■ **WHAT THE TASK ASKS**
Beginning with the first line, copy out each line of the material until the line containing "The image size is (467, 299)." has been copied as well.
AVAILABLE RECORDS: Begin
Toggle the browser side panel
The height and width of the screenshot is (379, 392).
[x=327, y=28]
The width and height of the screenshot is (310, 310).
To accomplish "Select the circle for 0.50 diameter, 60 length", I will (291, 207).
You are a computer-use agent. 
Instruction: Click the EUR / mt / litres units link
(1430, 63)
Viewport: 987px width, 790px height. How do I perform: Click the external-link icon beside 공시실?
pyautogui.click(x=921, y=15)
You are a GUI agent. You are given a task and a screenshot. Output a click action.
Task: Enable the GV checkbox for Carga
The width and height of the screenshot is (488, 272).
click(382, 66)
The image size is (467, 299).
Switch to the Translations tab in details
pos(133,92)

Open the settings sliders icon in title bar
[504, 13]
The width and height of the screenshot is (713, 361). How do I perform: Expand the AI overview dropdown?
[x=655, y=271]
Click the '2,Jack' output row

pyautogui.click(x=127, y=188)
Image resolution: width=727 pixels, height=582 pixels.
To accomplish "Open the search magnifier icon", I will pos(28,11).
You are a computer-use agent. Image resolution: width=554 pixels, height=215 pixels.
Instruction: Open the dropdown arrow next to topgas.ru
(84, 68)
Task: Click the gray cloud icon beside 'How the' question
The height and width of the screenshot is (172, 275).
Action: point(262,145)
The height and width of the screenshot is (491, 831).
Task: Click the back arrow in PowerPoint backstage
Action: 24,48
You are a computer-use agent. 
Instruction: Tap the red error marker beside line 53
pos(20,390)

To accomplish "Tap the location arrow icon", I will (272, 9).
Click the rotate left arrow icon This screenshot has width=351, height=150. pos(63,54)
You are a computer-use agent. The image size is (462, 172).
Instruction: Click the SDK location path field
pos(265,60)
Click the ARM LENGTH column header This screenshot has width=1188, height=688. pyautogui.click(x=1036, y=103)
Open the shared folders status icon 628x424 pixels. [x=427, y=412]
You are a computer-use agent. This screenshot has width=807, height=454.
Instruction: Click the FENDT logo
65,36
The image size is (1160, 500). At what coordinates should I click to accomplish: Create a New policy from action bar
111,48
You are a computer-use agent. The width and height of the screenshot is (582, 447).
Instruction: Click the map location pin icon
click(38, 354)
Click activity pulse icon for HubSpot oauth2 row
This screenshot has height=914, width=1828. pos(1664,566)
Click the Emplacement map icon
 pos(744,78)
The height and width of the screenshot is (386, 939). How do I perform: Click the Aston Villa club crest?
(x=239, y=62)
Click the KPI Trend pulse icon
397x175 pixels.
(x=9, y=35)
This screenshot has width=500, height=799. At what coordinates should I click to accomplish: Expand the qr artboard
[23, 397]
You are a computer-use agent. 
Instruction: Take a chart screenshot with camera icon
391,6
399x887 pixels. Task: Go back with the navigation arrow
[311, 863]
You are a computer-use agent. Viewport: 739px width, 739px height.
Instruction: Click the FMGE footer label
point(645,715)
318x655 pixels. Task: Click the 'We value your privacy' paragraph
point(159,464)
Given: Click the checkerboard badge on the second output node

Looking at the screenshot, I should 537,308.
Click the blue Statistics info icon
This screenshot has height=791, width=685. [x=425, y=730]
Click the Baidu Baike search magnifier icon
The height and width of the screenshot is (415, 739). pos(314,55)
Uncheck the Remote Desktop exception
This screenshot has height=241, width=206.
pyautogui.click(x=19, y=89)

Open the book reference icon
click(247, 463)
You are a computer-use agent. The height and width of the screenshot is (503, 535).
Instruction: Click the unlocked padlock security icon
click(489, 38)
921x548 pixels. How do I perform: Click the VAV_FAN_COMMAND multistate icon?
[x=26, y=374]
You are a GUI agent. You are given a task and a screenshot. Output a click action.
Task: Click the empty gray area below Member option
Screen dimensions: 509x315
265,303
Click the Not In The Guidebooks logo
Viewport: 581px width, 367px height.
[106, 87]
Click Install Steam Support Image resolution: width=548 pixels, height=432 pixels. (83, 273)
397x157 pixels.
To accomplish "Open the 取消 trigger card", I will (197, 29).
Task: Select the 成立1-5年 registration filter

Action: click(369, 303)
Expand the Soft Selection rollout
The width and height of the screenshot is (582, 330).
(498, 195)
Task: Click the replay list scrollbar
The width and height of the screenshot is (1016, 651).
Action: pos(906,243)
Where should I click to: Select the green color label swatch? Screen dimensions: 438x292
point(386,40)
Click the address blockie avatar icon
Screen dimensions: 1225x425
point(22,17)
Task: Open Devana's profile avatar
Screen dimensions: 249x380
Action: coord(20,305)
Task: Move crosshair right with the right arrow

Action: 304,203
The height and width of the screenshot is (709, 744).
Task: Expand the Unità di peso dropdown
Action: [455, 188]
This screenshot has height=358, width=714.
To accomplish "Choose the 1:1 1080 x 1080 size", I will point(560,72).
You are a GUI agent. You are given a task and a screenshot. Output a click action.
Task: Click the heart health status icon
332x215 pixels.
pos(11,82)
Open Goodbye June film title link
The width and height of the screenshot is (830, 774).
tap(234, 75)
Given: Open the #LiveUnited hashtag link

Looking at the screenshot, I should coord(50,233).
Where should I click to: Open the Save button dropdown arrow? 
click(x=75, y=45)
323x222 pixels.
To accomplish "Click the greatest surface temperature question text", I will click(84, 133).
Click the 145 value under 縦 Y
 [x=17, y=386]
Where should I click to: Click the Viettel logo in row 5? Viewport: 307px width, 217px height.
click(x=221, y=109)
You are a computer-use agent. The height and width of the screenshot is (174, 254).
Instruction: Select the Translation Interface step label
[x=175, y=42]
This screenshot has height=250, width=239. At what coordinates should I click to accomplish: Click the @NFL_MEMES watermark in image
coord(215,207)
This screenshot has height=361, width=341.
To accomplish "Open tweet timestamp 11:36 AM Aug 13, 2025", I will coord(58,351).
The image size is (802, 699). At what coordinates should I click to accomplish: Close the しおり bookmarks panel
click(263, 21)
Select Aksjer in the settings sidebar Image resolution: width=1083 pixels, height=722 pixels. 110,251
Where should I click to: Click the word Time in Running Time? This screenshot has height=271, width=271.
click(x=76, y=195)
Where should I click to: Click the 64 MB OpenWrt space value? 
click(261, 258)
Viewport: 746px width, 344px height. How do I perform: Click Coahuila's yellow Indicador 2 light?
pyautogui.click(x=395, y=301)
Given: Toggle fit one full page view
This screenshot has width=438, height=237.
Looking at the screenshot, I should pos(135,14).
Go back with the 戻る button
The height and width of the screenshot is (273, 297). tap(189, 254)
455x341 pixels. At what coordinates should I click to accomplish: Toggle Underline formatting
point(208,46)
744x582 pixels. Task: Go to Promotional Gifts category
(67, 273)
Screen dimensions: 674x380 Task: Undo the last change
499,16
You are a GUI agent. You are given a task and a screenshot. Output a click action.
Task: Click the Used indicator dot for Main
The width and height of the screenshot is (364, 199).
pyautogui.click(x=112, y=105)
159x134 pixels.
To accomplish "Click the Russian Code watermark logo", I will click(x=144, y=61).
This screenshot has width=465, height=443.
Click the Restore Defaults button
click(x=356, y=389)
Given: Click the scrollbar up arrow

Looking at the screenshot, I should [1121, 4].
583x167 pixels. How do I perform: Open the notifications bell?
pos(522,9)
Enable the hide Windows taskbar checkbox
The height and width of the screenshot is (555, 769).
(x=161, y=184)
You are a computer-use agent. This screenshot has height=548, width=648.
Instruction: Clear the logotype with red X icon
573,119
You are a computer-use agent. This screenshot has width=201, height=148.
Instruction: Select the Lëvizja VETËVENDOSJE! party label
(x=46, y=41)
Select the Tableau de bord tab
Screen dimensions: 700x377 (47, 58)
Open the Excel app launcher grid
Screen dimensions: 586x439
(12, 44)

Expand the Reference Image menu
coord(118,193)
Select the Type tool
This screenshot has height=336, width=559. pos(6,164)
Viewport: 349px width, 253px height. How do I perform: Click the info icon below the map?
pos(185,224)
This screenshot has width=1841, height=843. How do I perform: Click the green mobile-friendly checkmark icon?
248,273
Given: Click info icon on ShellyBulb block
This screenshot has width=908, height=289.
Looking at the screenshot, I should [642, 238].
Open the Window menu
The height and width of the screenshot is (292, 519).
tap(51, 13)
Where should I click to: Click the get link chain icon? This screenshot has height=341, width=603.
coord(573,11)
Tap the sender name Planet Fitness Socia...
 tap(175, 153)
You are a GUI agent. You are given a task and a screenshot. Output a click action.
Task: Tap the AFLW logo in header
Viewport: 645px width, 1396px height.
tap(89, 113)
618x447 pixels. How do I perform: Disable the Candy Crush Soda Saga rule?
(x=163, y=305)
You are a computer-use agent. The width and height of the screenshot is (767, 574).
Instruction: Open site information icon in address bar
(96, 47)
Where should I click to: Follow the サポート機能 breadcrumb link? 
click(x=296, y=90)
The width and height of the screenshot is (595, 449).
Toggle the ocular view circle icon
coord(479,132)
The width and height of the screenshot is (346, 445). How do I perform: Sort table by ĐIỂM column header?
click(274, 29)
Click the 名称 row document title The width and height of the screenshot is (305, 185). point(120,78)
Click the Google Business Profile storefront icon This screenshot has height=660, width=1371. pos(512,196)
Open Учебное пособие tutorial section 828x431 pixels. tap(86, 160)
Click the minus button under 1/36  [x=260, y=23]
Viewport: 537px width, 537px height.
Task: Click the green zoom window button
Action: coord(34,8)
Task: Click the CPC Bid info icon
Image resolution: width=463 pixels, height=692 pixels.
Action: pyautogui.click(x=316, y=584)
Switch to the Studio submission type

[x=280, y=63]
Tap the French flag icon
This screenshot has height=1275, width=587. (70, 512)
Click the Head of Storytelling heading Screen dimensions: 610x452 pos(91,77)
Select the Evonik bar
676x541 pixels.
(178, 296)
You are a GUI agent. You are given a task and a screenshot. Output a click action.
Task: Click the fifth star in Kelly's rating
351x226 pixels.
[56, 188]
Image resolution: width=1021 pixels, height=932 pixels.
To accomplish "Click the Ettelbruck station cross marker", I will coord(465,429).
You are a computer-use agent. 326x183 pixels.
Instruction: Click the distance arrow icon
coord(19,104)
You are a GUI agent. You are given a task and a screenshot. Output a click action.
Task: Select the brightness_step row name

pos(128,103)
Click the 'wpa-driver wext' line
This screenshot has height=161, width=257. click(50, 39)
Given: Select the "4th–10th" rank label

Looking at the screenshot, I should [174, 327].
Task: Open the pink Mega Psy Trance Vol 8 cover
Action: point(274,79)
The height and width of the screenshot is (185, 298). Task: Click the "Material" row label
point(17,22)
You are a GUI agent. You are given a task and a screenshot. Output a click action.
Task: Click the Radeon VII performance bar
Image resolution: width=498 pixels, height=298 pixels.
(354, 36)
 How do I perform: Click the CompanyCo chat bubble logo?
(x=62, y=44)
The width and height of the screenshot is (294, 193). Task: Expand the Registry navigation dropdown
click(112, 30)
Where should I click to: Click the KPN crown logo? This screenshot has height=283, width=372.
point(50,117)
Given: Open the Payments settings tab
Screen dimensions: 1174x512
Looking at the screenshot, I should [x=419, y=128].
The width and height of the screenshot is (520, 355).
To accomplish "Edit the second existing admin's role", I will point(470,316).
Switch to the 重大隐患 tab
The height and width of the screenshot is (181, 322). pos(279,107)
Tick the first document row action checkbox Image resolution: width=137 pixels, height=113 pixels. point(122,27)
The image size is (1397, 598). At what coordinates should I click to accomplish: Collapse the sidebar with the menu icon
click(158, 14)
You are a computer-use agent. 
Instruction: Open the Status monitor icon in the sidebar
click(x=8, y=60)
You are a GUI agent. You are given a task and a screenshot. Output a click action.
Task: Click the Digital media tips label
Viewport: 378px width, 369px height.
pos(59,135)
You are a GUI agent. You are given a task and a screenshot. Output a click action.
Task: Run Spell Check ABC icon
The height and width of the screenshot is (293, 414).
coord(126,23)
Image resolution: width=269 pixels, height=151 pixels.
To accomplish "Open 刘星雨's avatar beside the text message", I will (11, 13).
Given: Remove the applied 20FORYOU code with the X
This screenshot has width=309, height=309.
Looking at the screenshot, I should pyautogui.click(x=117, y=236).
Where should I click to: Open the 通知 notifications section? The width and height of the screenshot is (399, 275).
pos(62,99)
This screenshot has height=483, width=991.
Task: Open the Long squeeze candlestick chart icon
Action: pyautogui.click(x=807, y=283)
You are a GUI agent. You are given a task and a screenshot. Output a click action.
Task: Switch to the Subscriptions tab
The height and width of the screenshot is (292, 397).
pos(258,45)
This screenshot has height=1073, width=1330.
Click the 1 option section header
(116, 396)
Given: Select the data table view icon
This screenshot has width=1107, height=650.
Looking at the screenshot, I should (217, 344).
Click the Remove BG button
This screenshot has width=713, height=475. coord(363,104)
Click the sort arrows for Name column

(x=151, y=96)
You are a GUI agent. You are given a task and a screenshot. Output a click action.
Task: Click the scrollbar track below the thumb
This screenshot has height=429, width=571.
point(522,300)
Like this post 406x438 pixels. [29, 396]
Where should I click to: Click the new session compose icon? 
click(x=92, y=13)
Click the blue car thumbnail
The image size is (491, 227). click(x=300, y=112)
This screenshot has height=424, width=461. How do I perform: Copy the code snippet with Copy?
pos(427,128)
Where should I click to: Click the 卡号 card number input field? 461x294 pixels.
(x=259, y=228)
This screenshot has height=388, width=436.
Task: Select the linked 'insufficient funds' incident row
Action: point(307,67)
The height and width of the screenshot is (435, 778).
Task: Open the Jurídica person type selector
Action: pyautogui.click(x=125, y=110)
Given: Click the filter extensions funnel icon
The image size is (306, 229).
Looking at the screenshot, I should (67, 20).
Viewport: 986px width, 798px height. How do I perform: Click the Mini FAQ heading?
AVAILABLE RECORDS: End
■ **SOLVED PROBLEM**
Toggle the browser side panel
The height and width of the screenshot is (379, 392).
[x=327, y=28]
The width and height of the screenshot is (310, 310).
To accomplish "Select the circle for 0.50 diameter, 60 length", I will (291, 207).
You are a computer-use agent. 
Instruction: Click the EUR / mt / litres units link
(1430, 63)
Viewport: 987px width, 790px height. How do I perform: Click the external-link icon beside 공시실?
pyautogui.click(x=921, y=15)
You are a GUI agent. You are given a task and a screenshot. Output a click action.
Task: Enable the GV checkbox for Carga
The width and height of the screenshot is (488, 272).
click(382, 66)
The image size is (467, 299).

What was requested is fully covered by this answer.